Reviews from

Butt...I'm King Tut!

Senseless fun. You know, like always...

55 total reviews 
Comment from Nosha17
Excellent
Not yet exceptional. When the exceptional rating is reached this is highlighted

I have never seen a mummy unwrap so fast! Very creative and unusual write. Good rhyming and choice of words in your engaging story of a mummy on the loo (that's how we spell it in England)Good visuals and enjoyable read. Faye

 Comment Written 07-Jul-2014


reply by the author on 07-Jul-2014
    Oops! Thanks, Faye, I will have to correct that! You know us damn Yankees. We rarely get anything right the first time out, LOL! :)
Comment from Jay Squires
Exceptional
This work has reached the exceptional level

You've done what I thought no one could do, dear Dean... you made me start laughing from the first stanza and continue on to the last. And, then you made me wish there were just a few stanzas more. I haven't had as much fun reading in years.

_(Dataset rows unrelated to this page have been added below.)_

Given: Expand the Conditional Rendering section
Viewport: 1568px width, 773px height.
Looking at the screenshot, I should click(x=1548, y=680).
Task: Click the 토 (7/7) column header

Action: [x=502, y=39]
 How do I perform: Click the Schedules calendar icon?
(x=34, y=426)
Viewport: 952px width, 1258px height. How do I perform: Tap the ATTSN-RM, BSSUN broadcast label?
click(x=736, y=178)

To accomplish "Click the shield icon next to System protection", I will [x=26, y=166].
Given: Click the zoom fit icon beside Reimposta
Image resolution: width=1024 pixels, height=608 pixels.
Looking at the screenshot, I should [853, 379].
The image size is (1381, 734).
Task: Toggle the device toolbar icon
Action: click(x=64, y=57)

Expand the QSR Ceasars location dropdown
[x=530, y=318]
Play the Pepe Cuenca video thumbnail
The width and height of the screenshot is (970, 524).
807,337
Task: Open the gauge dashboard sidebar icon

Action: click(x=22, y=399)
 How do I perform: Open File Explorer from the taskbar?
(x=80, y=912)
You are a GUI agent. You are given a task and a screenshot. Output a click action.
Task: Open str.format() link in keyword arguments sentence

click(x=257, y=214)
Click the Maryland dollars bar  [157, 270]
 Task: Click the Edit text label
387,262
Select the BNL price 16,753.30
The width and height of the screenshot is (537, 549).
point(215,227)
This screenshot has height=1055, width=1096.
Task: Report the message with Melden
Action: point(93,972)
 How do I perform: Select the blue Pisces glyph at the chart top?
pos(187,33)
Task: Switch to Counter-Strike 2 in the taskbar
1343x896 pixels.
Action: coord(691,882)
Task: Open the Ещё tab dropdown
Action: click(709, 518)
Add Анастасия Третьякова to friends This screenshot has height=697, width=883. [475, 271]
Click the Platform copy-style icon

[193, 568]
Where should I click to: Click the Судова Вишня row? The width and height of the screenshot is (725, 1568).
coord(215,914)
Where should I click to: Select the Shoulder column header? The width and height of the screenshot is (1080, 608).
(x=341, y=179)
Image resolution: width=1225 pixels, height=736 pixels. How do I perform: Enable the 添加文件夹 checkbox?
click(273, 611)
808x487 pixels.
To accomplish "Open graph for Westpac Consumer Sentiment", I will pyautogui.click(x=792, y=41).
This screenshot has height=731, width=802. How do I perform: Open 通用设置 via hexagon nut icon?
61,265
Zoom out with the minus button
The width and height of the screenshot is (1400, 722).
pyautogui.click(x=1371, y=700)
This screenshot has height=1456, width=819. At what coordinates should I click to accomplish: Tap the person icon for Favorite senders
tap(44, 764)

Why can't FanStory have a 7 star to be used only once a year! You'd certainly have gotten it from me!

 Comment Written 07-Jul-2014


reply by the author on 07-Jul-2014
    Hah ha, thanks, Jay, for appreciating this silly little dibbit, and for recognizing it for precisely what it was meant to be...nasty toilet humor with an ancient "twist", LOL!

    Besides, Jay, it's all your fault, by the way. You started it with your hilarious Lawnmower Man poem, heh heh...
Comment from DanielEkine
Exceptional
This work has reached the exceptional level

Your artwork just keeps getting outrageously beautiful. I am always intrigued by your work. You never stop arousing my interest. Great job.
"I am filthy mummified remains." Such a unique line. Definitely a king but.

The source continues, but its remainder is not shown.